A 19-year-old white male was presented to the emergency room with a chief complaint of a painful red discoloration of the ankles of 3 days’ duration with accompanying fever.
The patient had been diagnosed with FMF at the age of 6 years, based on recurrent episodes of fever, abdominal pain, and foot pain beginning at the age of 3 years. Each episode lasted for a few days. The family history was significant; 2 of 11 siblings also carried a diagnosis of FMF. Neither the patient nor his affected siblings had been tested for MEFV gene mutations. Treatment with colchicine was instituted at a dose of 0.5 mg per day, and later increased to 0.75 mg per day. The patient had recently joined the army and begun basic training 4 days before presentation. On the following day, he began to experience fever and pain over his left ankle, followed by similar symptoms over the right ankle.

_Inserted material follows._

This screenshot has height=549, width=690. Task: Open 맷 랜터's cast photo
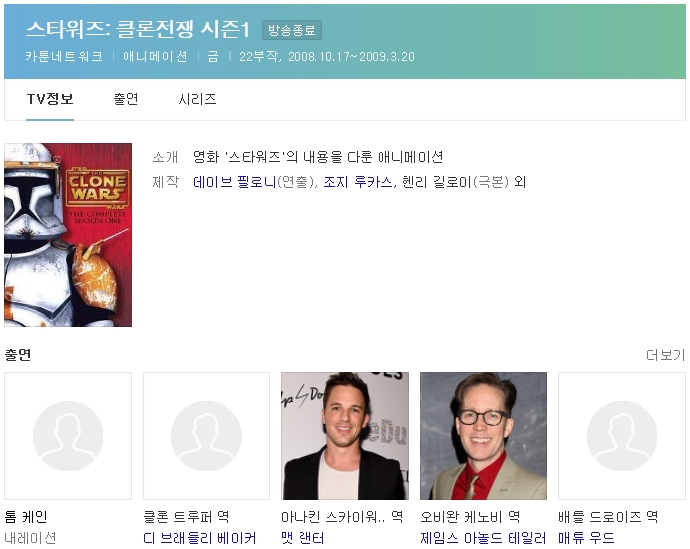click(x=344, y=436)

The sedimentation rate was 29 and the C-reactive protein was 8.25 mg/dl. Complete blood count was within normal limits. A diagnosis of erysipelas-like erythema (ELE) was made, and the patient was treated with bed rest and nonsteroidal antiinflammatory agents. The colchicine dose was increased to 1.0 mg per day.

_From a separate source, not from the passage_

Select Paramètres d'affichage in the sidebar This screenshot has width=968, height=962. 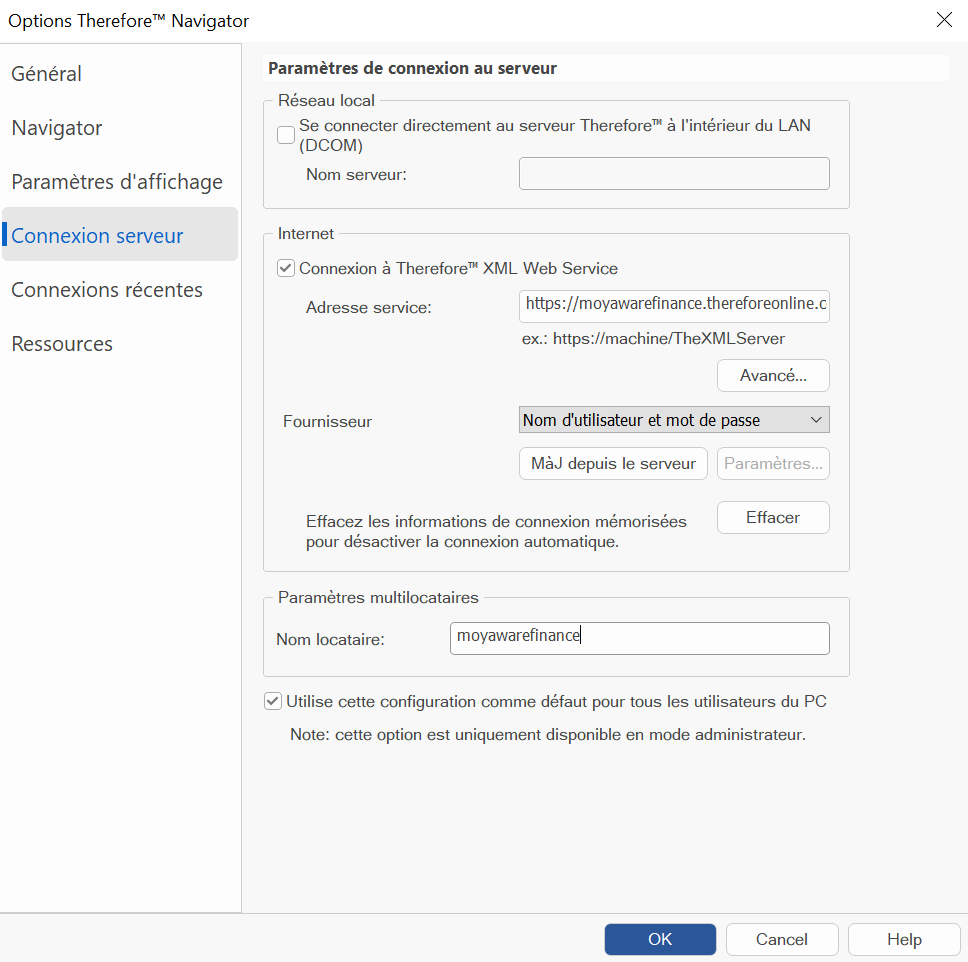pos(116,181)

ELE is the only pathognomonic skin manifestation of FMF. It was neither included in the widely used 1997 Tel Hashomer criteria for FMF1 because it did not contribute to sensitivity, nor was it included in more recent criteria2. It is said to be more common in early onset FMF and in the Turkish population3. It has been described predominantly in the dermatology literature4,5. Lesions are characterized by tender erythematous plaques, usually located over the distal lower extremities. Histologically, it is characterized by edema of the papillary dermis, a lymphocytic infiltration of the superficial and deep dermis, perivascular infiltrates, and an absence of changes in the epidermis4. Fever and leukocytosis may accompany this condition. ELE may be triggered by physical exertion and subside spontaneously within 48 h to 72 h with bed rest.